Yet as Jeremy Clarkson smugly says, “So you would think that I like this campaign? Well you would be wrong.” Overall the GO campaign ticks a lot of the successful campaign boxes, it just lacks originality, and those important components, emotion and spark. Isn’t that what any “GO” concept would need?

The VISA GO global websites are sophisticated and sterile white. They remind me of a hospital. The positive energy of GO is hygienically wiped from the white screens like an orderly cleaning a hospital floor. On the GO Explore site, each GO idea is displayed in a nurse’s ID card. Are they interesting sites? Yes. Are they compelling? Ah - no.

It’s as if the book of the VISA brand guidelines was used to pulverize the life out of the GO concept.

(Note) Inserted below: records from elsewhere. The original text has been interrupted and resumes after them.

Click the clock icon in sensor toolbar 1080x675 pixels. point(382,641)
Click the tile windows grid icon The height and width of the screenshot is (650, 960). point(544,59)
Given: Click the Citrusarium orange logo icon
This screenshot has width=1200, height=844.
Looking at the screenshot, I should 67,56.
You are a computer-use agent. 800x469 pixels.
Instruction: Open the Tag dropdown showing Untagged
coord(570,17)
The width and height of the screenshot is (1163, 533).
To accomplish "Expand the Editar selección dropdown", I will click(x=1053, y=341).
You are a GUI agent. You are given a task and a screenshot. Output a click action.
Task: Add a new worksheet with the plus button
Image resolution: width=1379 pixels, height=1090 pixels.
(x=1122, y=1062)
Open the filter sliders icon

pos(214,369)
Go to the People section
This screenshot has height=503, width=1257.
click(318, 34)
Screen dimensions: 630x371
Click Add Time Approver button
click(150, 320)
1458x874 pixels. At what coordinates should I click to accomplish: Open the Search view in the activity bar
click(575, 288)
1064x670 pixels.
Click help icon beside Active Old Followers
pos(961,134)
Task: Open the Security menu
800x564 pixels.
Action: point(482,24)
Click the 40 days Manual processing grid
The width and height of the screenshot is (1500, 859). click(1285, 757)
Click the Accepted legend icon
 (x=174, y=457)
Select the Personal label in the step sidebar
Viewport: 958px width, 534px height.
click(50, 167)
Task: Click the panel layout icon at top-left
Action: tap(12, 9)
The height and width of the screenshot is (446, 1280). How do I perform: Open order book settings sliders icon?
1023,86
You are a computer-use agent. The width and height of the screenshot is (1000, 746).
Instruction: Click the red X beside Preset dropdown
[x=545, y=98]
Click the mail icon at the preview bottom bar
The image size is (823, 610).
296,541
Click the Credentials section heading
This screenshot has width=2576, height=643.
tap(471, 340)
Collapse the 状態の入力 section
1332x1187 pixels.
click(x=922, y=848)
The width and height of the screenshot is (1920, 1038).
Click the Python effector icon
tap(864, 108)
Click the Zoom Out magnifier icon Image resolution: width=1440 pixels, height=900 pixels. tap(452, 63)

We don’t all live in Wellington, New Zealand, but for those of us who do - we are over “GO”. Or “GO” is all over us. It’s on all our buses and has been for a number of years. We see a lot of “GO Wellington” and a lot of Go call-to-actions; “Go to the Zoo”, “Go rollerblading”, “Go for coffee” – oh for GO sake.

VISA’s “GO” is so much like Nike’s “Just do it”. Maybe not an issue, yet Nike have been “just doing it” for some time and their “just do it” is about challenge and achievement in sport or fitness. VISA’s “GO” is very broad, just “Go and do… anything”. VISA’s “GO” could be renamed “Just buy something”. Buy David Beckham’s unfinished corn cob.

“GO” needs more emotion. The Wellington buses ditched emotion as well, but they are public transport. VISA could have injected some emotion into their “GO”, something like “Go get a rush of adrenalin”, or “Go feel better”, or as a precursor, “Look your self in the eye, go”.

Fair dos - the TVC has vibrancy and emotion. Then just like the sterile looking websites, the voice-over comes in and wipes the energy away. He sounds like my old headmaster. Clear succinct important – he is the guy who gets me through an exam – but not the guy who puts me on a plane to Egypt.

The GO/Trademe site looks great, and again, it’s down on excitement. And this is Trademe – online auctions are exciting. Could this site have included, in real time, three or four current auctions from Trademe? Perhaps only auctions that are concluding within 5 minutes are featured. Bidding on this waterblaster is at $25 and its going to finish in 3 minutes.

So points off for no excitement or originality (the Wellington Buses got there before you VISA), yet, VISA, you can have as many points as you want for timing. I’ll just tally those points now – and yes, oh boy, VISA wins.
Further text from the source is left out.